Published in final edited form as: Biometrika. 2014 Feb 12;101(2):484–490. doi: 10.1093/biomet/ast064

Convergence of Sample Eigenvalues, Eigenvectors, and Principal Component Scores for Ultra-High Dimensional Data

Seunggeun Lee 1, Fei Zou 2, Fred A Wright 3
PMCID: PMC4135472  NIHMSID: NIHMS594795  PMID: 25143634

Summary

The development of high-throughput biomedical technologies has led to increased interest in the analysis of high-dimensional data where the number of features is much larger than the sample size. In this paper, we investigate principal component analysis under the ultra-high dimensional regime, where both the number of features and the sample size increase as the ratio of the two quantities also increases. We bridge the existing results from the finite and the high-dimension low sample size regimes, embedding the two regimes in a more general framework. We also numerically demonstrate the universal application of the results from the finite regime.

Some key words: High-Dimension Low Sample Size Data, Principal Component Analysis, Random Matrix

1. Introduction

With the development of modern high-throughput technologies, it is common to encounter data with many more features, p, than the number of samples, n. In modern genomics applications, for instance, the number of features often ranges from tens of thousands to millions, while the corresponding sample sizes typically range from hundreds to thousands. For those high-dimensional data, principal component analysis is popular for data exploration and dimension reduction. Since principal component analysis is based on the eigenvalues and eigenvectors of the sample covariance matrix, its performance largely depends on the behavior of the sample eigenvalues and eigenvectors.

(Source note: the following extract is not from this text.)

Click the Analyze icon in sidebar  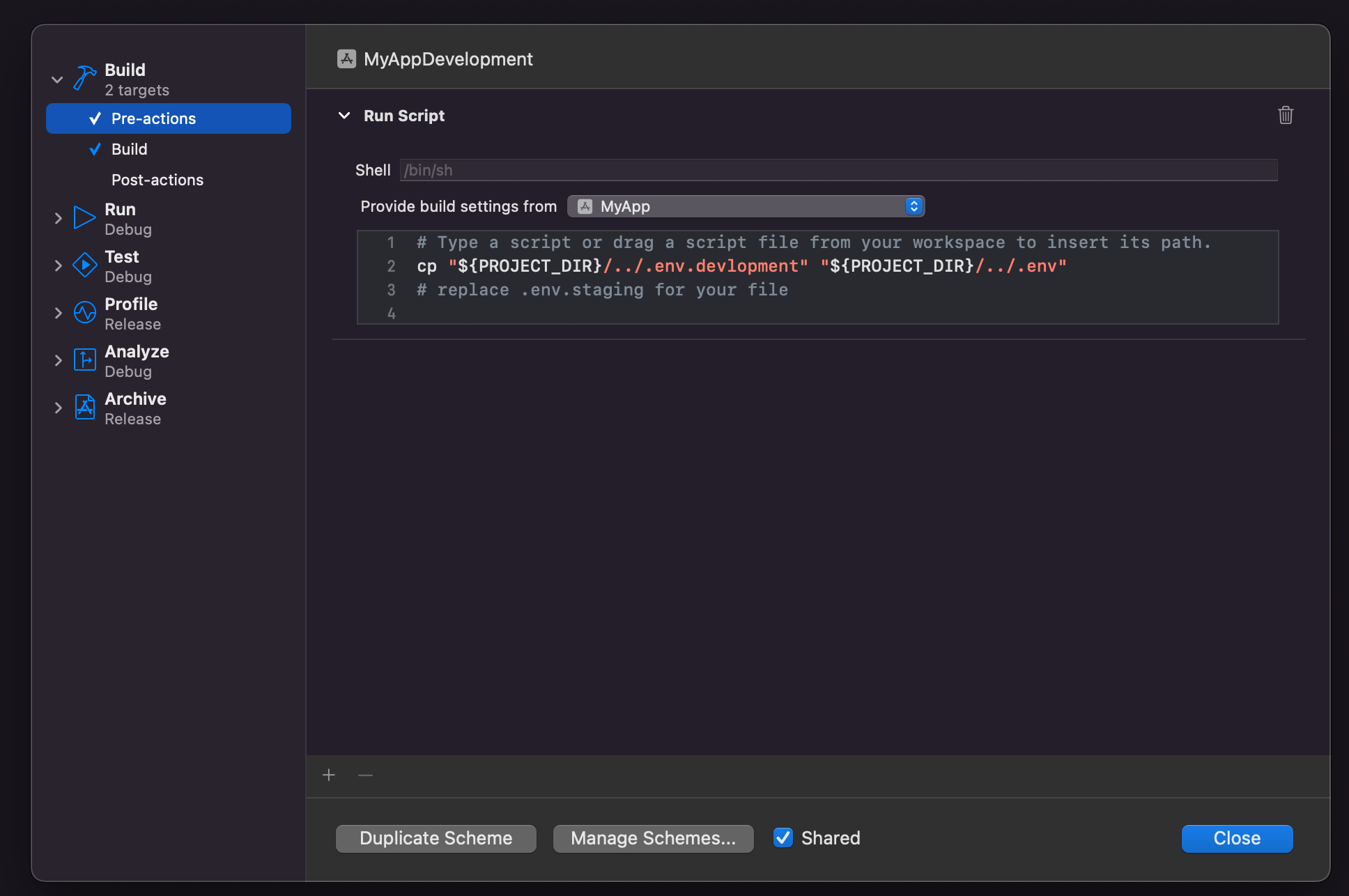84,360
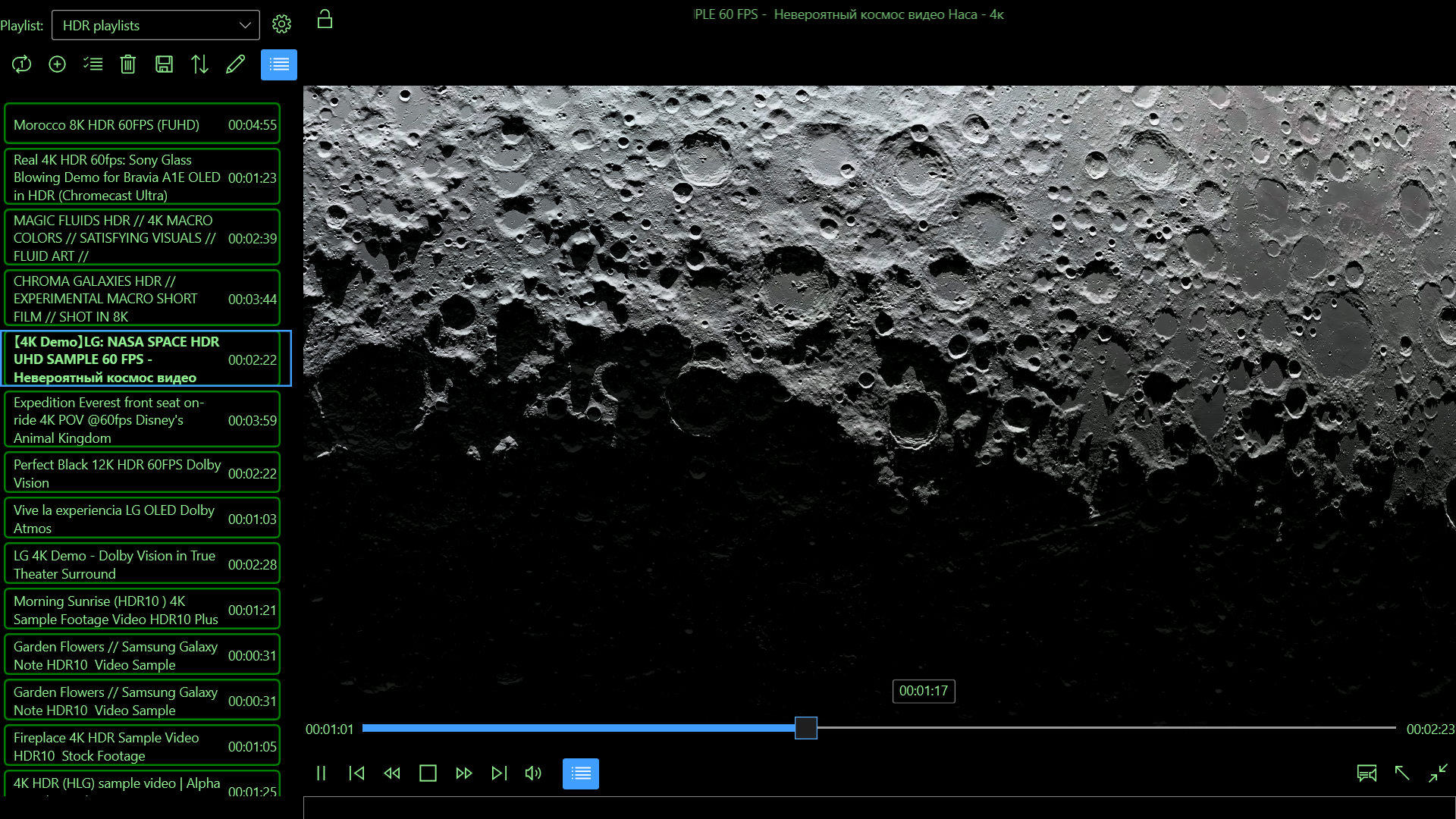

In their seminal paper on random matrices, Marčenko & Pastur (1967) derived the asymptotic distribution of the sample eigenvalues under the finite γ regime, where p → ∞, n → ∞ and p/nγ < ∞. Specifically, they showed that the sample eigenvalues follow the Marčenko–Pastur law when all the population eigenvalues are identical. For data where the true signal is embedded in a low dimensional space, Johnstone (2001) introduced the spiked eigenvalue model, where a small number of population eigenvalues are substantially larger than the rest. Under this model, asymptotic results on the sample eigenvalues and eigenvectors have been derived (Baik & Silverstein, 2006; Paul, 2007; Nadler, 2008; Lee et al., 2010) for the finite γ asymptotic regime.

These results are useful for evaluating the performances of principal component analysis (Lee et al., 2010). However, one may be concerned about the applicability of the theoretical results from the finite γ regime to ultra-high dimensional data, such as next generation sequencing data, where millions of genetic variants are collected from tens or a few hundreds of samples. Addressing this question is urgent, as the availability of such ultra-high dimensional genomic datasets is expected to increase as the cost of high-throughput technologies decreases. In this paper, we derive asymptotic results that provide theoretical justification for applying the results from the finite γ regime to ultra-high dimensional data. In addition, we compare our results to those from the high-dimension low sample size regime (Hall et al., 2005; Ahn et al., 2007; Jung & Marron, 2009; Jung et al., 2012).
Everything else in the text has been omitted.